EXERCISE DIRECTIONS: Reproduce the records below verbatim, starting at the line that contains "The height and width of the screenshot is (717, 1274)." and continuing through the end of the records. Leave the pictures out of your copy.

PROVIDED DATA:
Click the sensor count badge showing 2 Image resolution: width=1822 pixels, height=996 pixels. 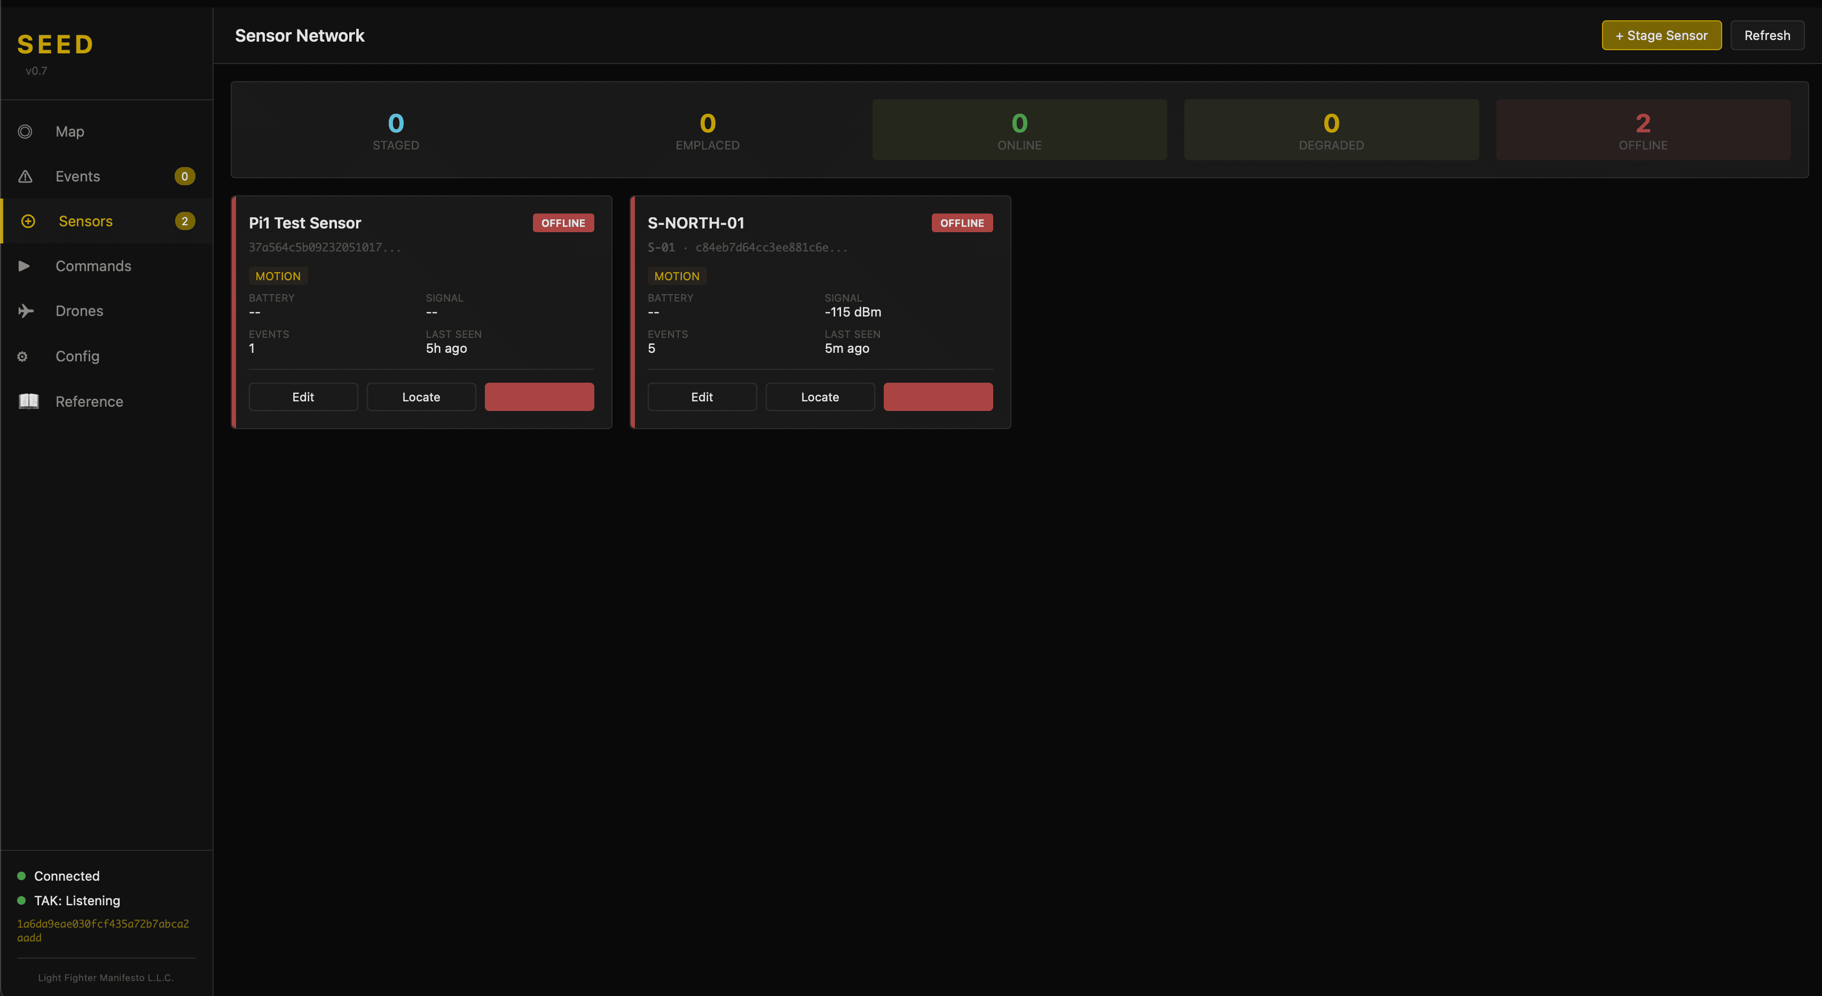coord(185,221)
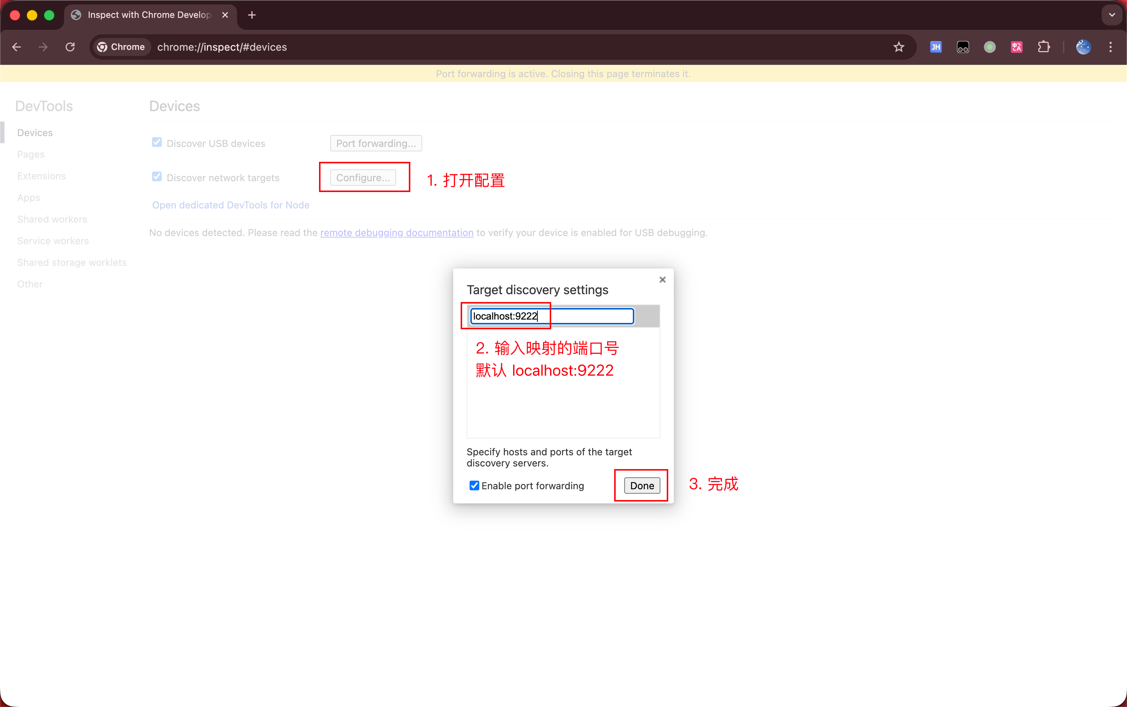Open the remote debugging documentation link
This screenshot has width=1127, height=707.
click(x=397, y=232)
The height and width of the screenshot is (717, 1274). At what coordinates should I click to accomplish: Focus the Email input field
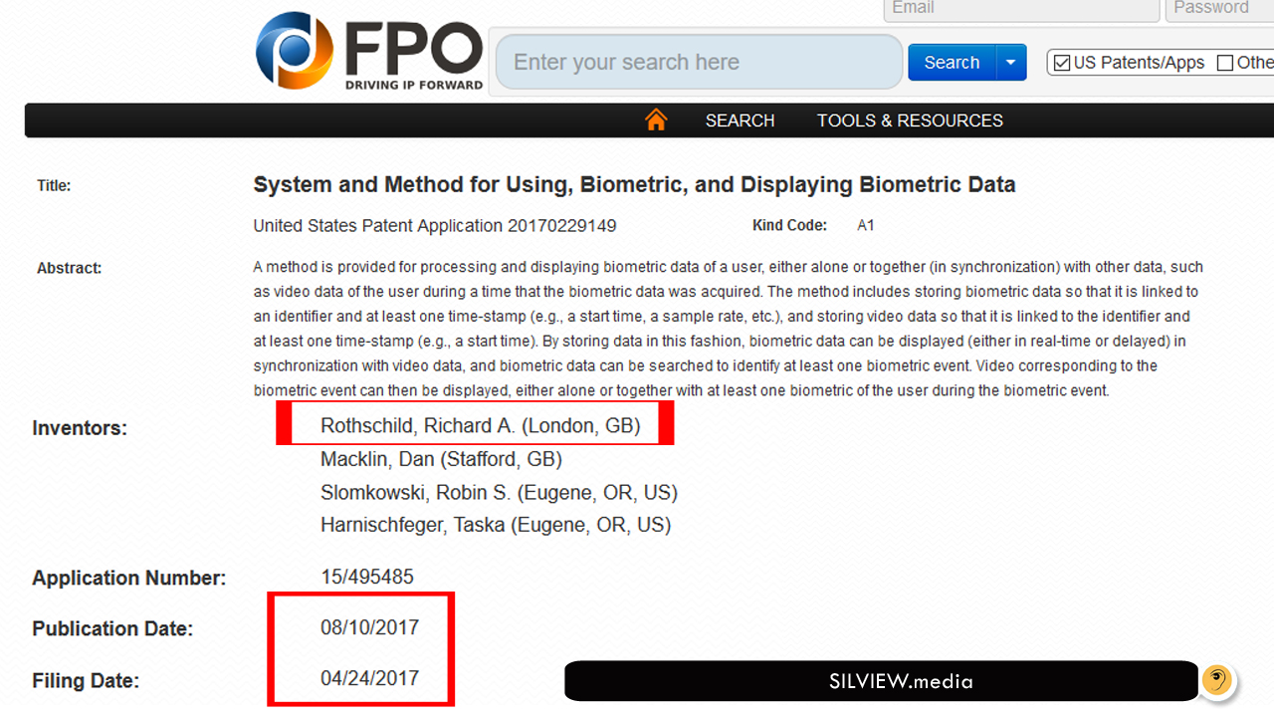point(1022,10)
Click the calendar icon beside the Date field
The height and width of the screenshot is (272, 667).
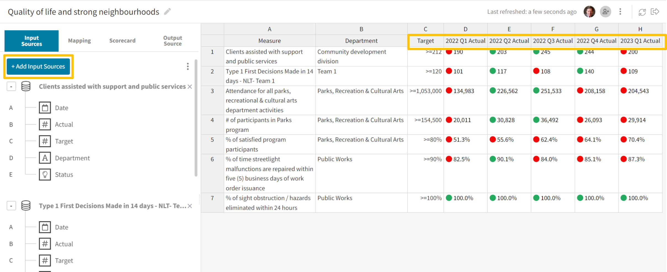(x=45, y=108)
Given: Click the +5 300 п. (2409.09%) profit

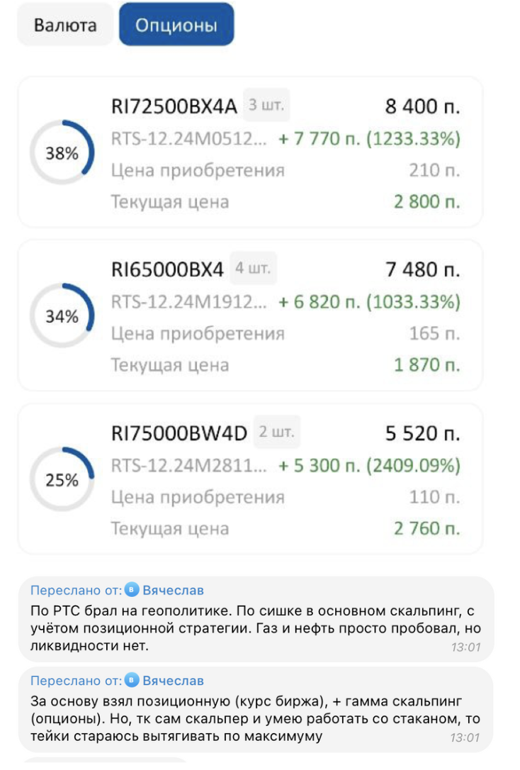Looking at the screenshot, I should tap(369, 466).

EXPECTED OUTPUT:
The height and width of the screenshot is (717, 1274). At what coordinates should I click to accomplish: Focus the Email input field
point(1022,10)
Click the calendar icon beside the Date field
The height and width of the screenshot is (272, 667).
(x=45, y=108)
Given: Click the +5 300 п. (2409.09%) profit

Looking at the screenshot, I should tap(369, 466).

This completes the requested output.